Kostenk and co-founder Brandy Kinkead weren't looking to fundamentally change how hydrogen is transported: Their initial idea was to replace diesel generators with ones that run on clean hydrogen.
“We needed a hydrogen storage solution,” she said. “At first, we thought we'd just try to find one. We were going to integrate different things from the industry. But we couldn't find a hydrogen storage solution that made sense to us. So we came up with a solution.”
Kostenk wouldn't say which oils his company uses, but he said they store hydrogen in the same way that canola oil is turned into margarine, which is made from vegetable oils. Unlike the animal fats that make up butter, vegetable oils are liquid at room temperature. To make margarine, producers expose vegetable oils to hydrogen gas in the presence of a catalyst (a catalyst that speeds up the reaction). Once the oil is hydrogenated, it solidifies.
Ayrton is taking a similar approach. “It’s hydrogenation,” Kostenk says. “We’ve found a new way to do hydrogenation and dehydrogenation compared to traditional LOHC.” The equipment that adds hydrogen to the oil and releases it from the oil is similar to electrolyzers currently used to produce hydrogen from electricity. As a result, the company can use off-the-shelf equipment for much of its operation, and scaling up simply requires building more modules rather than larger parts.
Transporting Ayrton's oil wouldn't require anything special, either. “For example, those who already use liquid fuels can reuse a lot of that infrastructure: pipelines, rail cars, trucks,” she said. “I've talked to pipeline companies that have surplus lines that aren't being used, and they're looking for ways to reuse their old infrastructure.”
Kostenk envisions using tanker trucks to transport the hydrogenated LOHCs to industrial facilities. Once emptied, the tanker trucks would take the dehydrogenated LOHCs back to a processing plant so they can be reused.

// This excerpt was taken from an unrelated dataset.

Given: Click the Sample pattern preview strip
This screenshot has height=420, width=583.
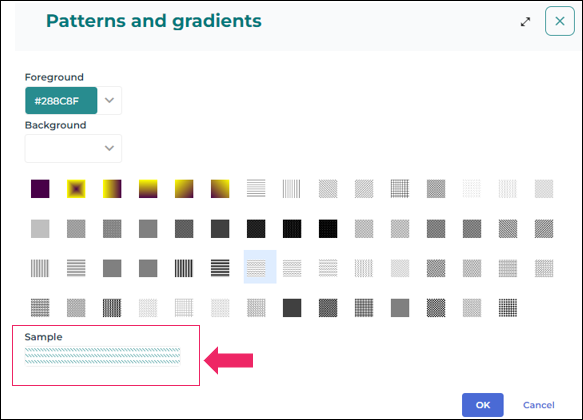Looking at the screenshot, I should (x=103, y=356).
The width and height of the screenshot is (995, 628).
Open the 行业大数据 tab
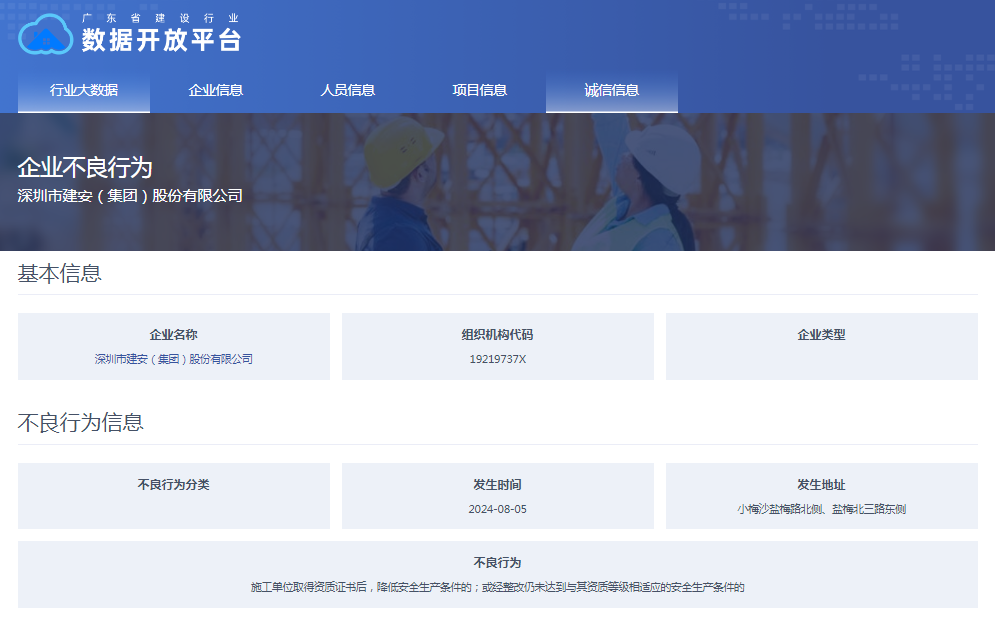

Airton's process requires less energy for a round trip than liquid hydrogen, ammonia or methanol, and slightly more than compressed hydrogen, Kostenk said. But the advantage of LOHC is that it can carry twice as much hydrogen per liter as compressed hydrogen, and it has lower upfront costs because it can reuse existing trucks, pipes and pumps.
The company recently raised $6.8 million in a seed round led by Clean Energy Ventures and BDC Capital, with participation from Antares Ventures, EPS Ventures, SOSV, the51 and UCeed Investment Fund. With this funding, Ayrton plans to scale up its technology to produce 2-3 tonnes of hydrogen per day by 2027.